====== Raw data

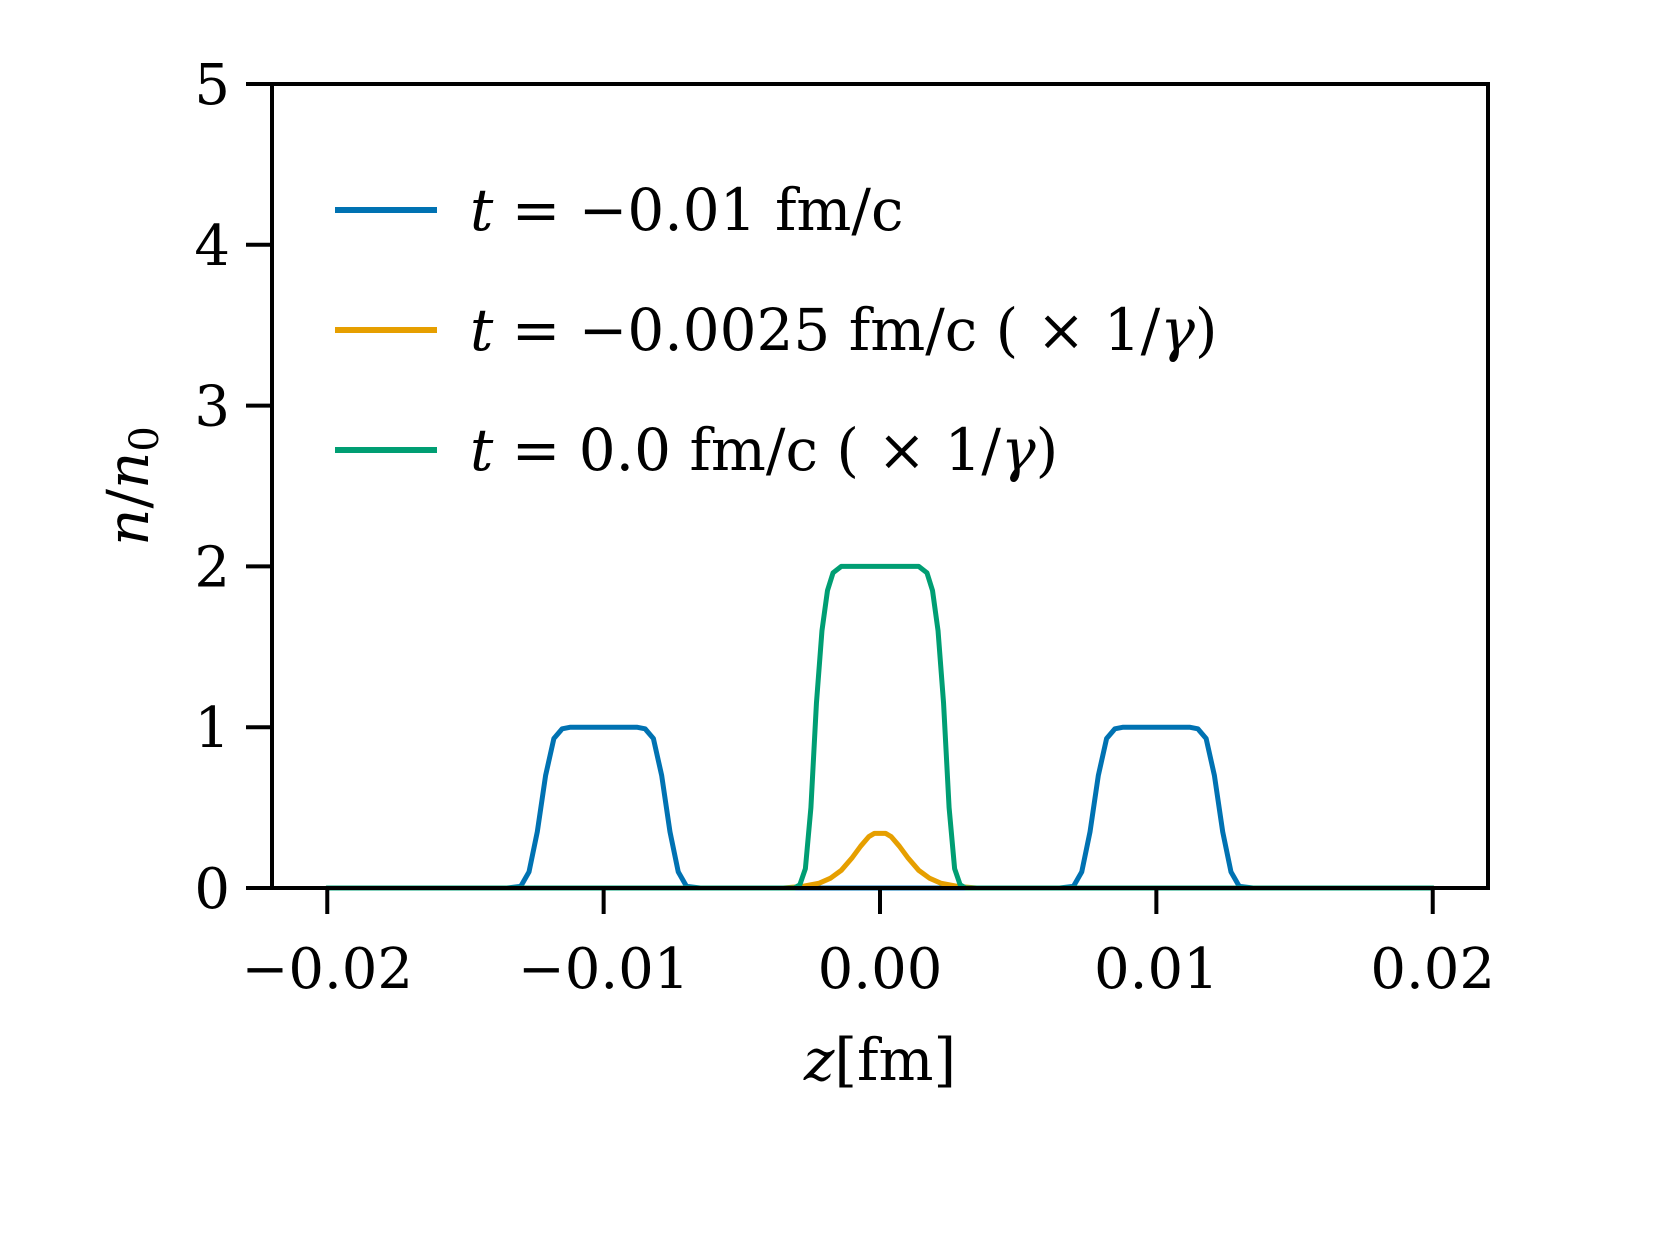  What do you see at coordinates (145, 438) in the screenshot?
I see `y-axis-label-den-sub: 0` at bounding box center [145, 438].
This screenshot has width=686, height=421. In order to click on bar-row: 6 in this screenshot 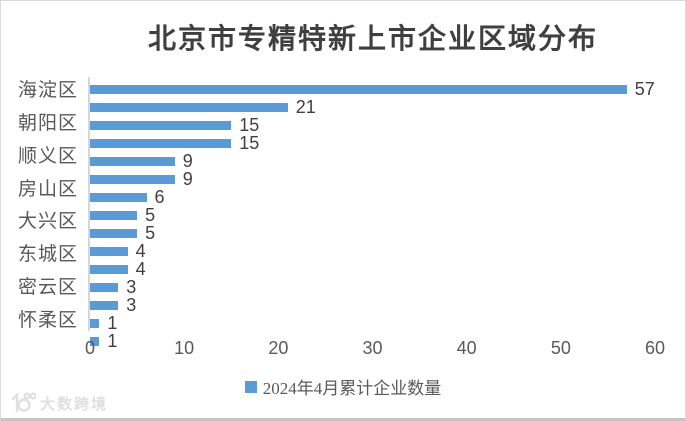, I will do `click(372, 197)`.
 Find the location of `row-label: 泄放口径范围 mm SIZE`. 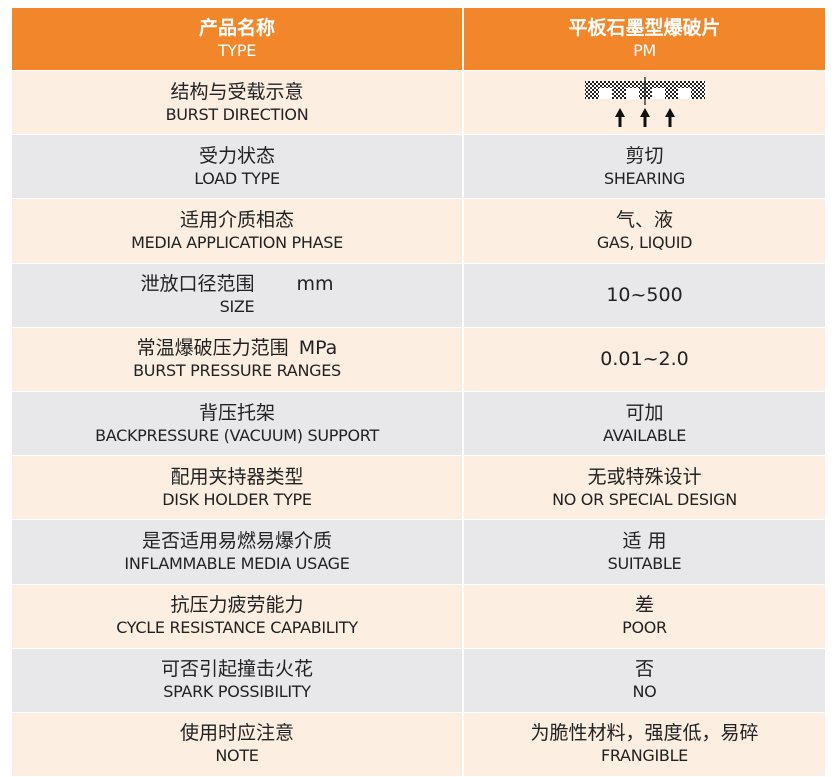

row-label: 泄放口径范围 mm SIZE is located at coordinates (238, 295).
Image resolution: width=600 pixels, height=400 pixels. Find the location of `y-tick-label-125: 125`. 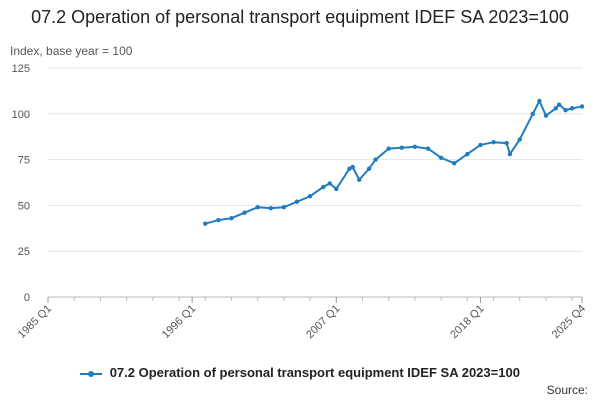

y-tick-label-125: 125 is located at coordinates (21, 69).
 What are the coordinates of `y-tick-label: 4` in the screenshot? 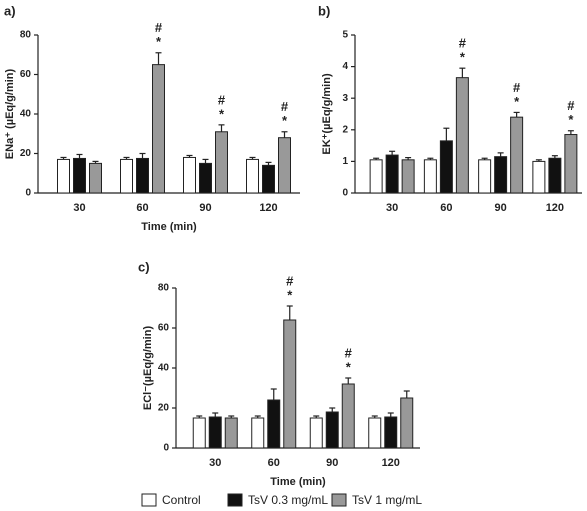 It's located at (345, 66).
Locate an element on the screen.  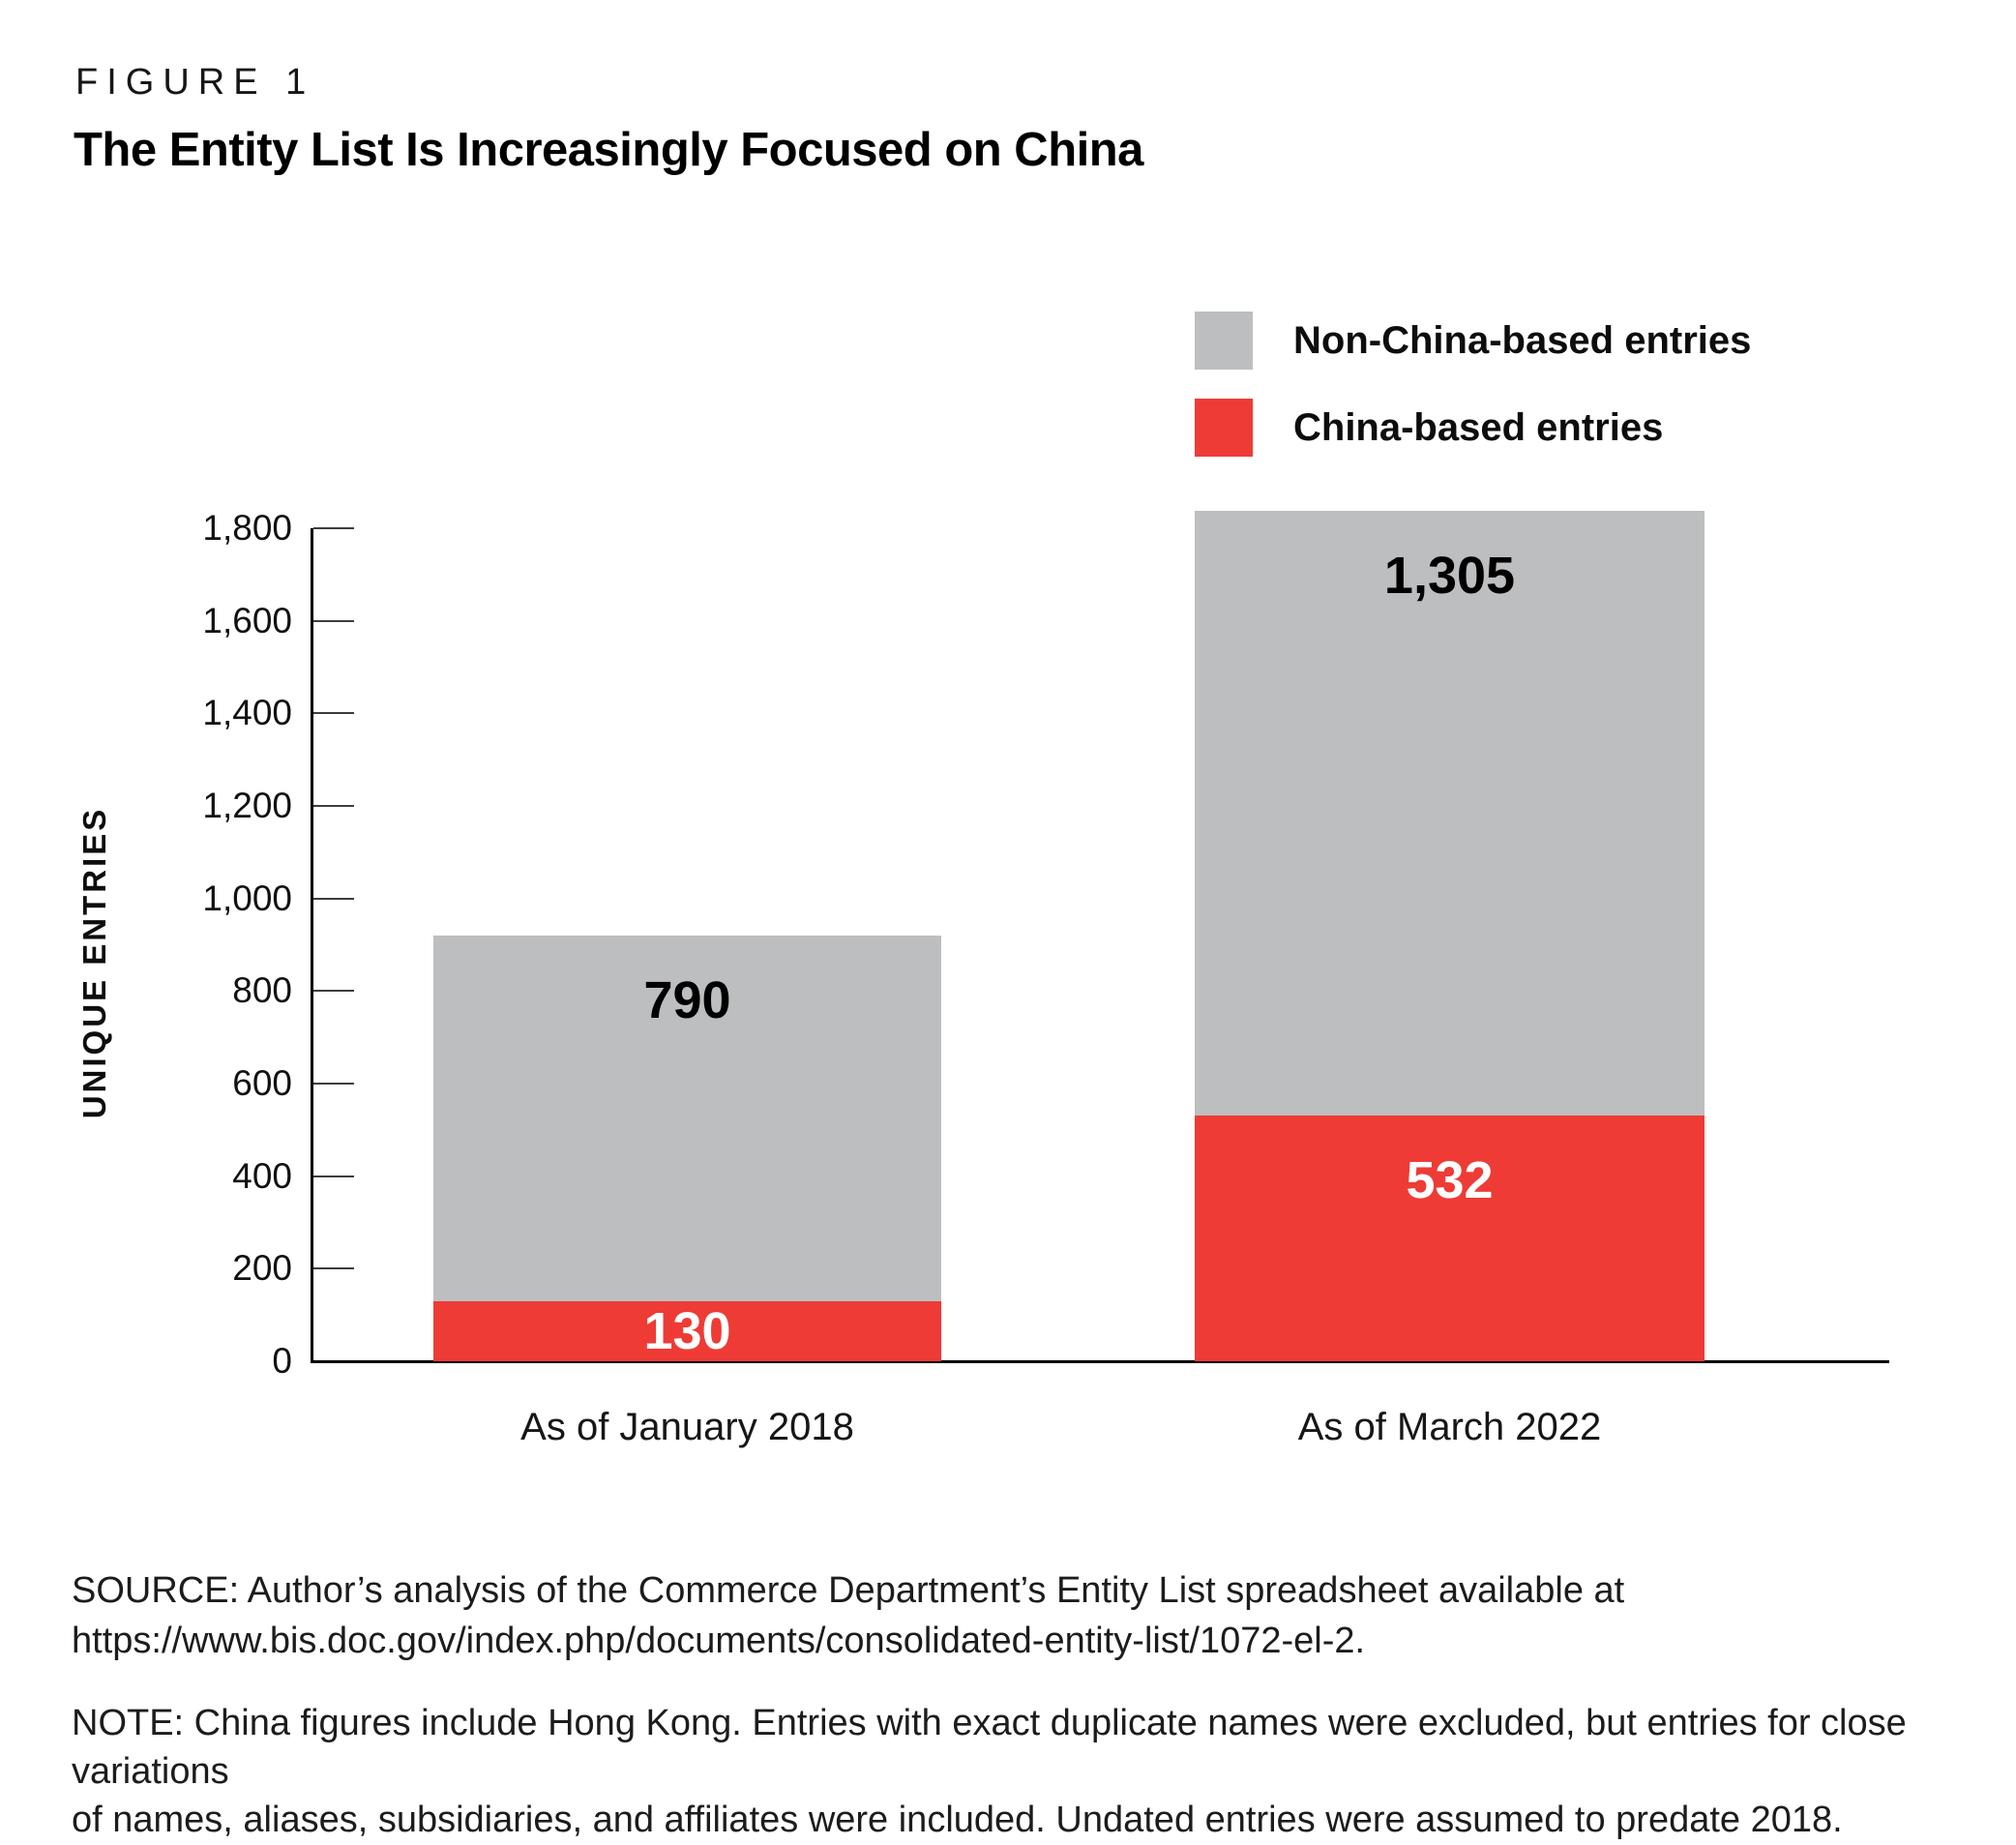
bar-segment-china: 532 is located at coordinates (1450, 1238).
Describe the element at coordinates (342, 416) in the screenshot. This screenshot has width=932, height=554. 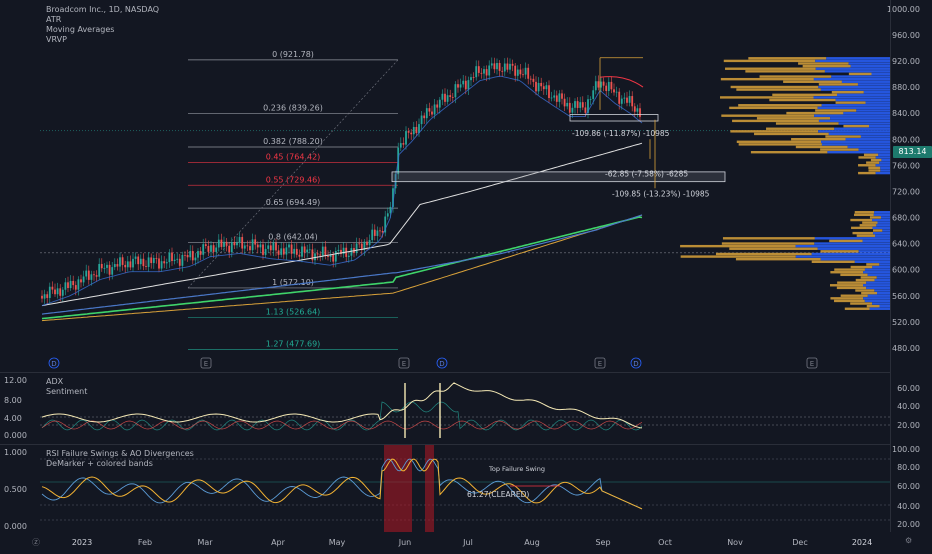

============

*What to work on*
Convert the listing into a JSON list of strings, one string per line, leaving out blank lines. Begin at the line containing "Locate an element on the screen." and continue to the end of the listing, and omit the pictures from the output.

*Exercise result*
[
  "Locate an element on the screen.  ",
  "bar-segment-china: 532 is located at coordinates (1450, 1238).",
  "Describe the element at coordinates (342, 416) in the screenshot. This screenshot has width=932, height=554. "
]